[Tutor] distance between cities matrix

Danny Yoo dyoo at hashcollision.org
Thu Feb 21 22:06:31 CET 2013


> Consider the (20x20) array of numbers here(I wrote all of the numbers in
> my program). Lets say this represents a matrix A of distances (in
> kilometers) between cities. Note that A is symmetric A(i,j) = A(j,i) and all
> its diagonal elements are zero. Suppose Vladimir from city i and Petra from
> city j want to meet up in some third city k (i, j and k are all different).
> Conscious about their carbon footprint (!), they want k to be as near as
> possible: specifically the sum of the distances both has to travel should be
> minimum. Given i and j, write a program in PYTHON that determines what k
> should be.

This sounds like a fairly straightforward CS graph algorithms question.
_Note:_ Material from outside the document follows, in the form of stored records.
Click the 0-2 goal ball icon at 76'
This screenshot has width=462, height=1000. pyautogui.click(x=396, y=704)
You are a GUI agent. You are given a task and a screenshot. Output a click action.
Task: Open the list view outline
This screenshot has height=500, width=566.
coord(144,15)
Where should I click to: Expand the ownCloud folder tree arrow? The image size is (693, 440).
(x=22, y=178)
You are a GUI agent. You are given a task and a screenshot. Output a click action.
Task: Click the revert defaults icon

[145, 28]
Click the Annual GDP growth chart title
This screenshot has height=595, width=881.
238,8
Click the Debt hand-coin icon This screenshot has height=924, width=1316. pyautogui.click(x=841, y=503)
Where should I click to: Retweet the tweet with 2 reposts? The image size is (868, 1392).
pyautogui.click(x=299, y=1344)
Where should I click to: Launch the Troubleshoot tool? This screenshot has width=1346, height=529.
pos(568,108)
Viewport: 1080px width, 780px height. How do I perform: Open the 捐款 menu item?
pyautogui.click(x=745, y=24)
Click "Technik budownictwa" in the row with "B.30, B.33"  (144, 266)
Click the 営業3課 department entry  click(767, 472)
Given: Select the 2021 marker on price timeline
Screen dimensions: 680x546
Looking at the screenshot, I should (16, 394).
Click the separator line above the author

Is there a unique meeting point k that satisfies these conditions, or
can there be several possibilities?

How is this problem different from a standard shortest-path search?
Ah, I think I see it.  I'm assuming the difference is that it's in the
shape of the legal solutions.  Solutions  must be in the form of only
two direct hops:

    from i to k, and
    from k to j

and not some path of arbitrary length.


You ask the question: how do I test this?  Here's one approach: create
your own simple distance matrix for a very small map that you
construct.  Make your own test data.  Have it have four cities (or
fewer!).  That way, you can know in advance what the answer is
supposed to be for any two pairs.  Then you can write test cases and
see that your algorithm is doing what you expect it to.